The Continental (2023)
3 / 5
Streaming shows are in a weird place production-wise. The algorithms that keep us watching demand a ceaseless fountain of content, and I think it’s hard to argue with the notion that this means it’s easy for a streaming show to go on too long. On some level, nobody making them cares if they’re too long. The channel needs content, and the more the better. Somebody will watch it. It made me suspicious of this show, but I love me some John Wick, so why not? What can I say? The algorithm got me.

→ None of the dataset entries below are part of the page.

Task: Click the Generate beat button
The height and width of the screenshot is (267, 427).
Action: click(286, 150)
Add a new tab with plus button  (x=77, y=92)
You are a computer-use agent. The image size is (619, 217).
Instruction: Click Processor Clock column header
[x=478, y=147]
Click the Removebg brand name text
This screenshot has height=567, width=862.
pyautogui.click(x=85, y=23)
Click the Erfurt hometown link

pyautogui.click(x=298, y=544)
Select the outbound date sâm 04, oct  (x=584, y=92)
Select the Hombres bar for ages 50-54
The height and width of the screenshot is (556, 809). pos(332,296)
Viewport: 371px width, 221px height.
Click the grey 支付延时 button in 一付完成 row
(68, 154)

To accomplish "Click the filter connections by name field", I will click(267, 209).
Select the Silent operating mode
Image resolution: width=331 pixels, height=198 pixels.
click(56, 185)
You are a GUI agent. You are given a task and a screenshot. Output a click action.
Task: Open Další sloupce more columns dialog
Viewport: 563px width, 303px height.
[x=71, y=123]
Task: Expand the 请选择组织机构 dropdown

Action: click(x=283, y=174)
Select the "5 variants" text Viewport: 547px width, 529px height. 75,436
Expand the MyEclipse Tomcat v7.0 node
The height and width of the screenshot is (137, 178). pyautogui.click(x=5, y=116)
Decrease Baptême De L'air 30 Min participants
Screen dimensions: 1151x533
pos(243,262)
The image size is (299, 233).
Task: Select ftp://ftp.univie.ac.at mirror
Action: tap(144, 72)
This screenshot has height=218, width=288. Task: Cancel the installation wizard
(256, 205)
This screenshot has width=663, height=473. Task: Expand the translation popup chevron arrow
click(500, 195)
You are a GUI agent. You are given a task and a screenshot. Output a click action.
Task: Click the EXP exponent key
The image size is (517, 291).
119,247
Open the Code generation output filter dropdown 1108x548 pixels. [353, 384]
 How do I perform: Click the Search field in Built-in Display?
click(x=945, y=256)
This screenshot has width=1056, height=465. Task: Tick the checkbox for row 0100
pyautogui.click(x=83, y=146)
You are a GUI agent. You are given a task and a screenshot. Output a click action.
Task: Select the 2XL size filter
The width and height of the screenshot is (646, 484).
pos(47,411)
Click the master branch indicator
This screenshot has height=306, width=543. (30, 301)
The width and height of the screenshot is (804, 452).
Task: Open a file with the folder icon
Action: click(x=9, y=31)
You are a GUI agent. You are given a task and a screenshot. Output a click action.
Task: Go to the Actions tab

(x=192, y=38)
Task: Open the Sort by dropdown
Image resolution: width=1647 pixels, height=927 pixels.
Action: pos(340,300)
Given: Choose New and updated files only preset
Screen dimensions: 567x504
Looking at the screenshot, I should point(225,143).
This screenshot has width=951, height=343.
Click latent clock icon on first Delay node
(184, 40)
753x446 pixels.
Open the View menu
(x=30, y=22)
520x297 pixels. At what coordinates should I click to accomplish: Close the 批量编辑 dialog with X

So did The Continental do me nice? Well, it entertains, but it fails to stick the landing. I blame the format at this point–it’s just too long. It’s three 90-minute-ish episodes; it could have shed 30 minutes of that easily, and maybe a full hour. The 70s groove is undeniably awesome (New York has never looked scuzzier), and the producers lean hard into the fashion and the tropes, but as it goes along it starts to feel self-aware, like it’s cosplaying the 70s rather than being IN the 70s. Part of that might be that everything is a set, in Budapest. And man do they cram a lot in there. Too much, really.
Some is great. Colin Woodell channels the occasional glimpse of Ian McShane’s mannerisms; you can almost see how Winston will age, and that’s neat. But then the show shoehorns in an “origin story” for Winston that’s not really necessary and requires the insertion of a police detective doing lady-Serpico, which is not neat. The black owners of (of course) a karate dojo and their nod to Blaxpoitation movies is pretty cool, and I would watch a show about just them. And Mel Gibson … um, dude. He is a delightful scenery-chewer, but gets too loopy by the end. It’s all just too much, and the whole thing just needed tightening.
3 stars of 5: If you like the world of the High Table, there’s plenty here to have fun with, but just once.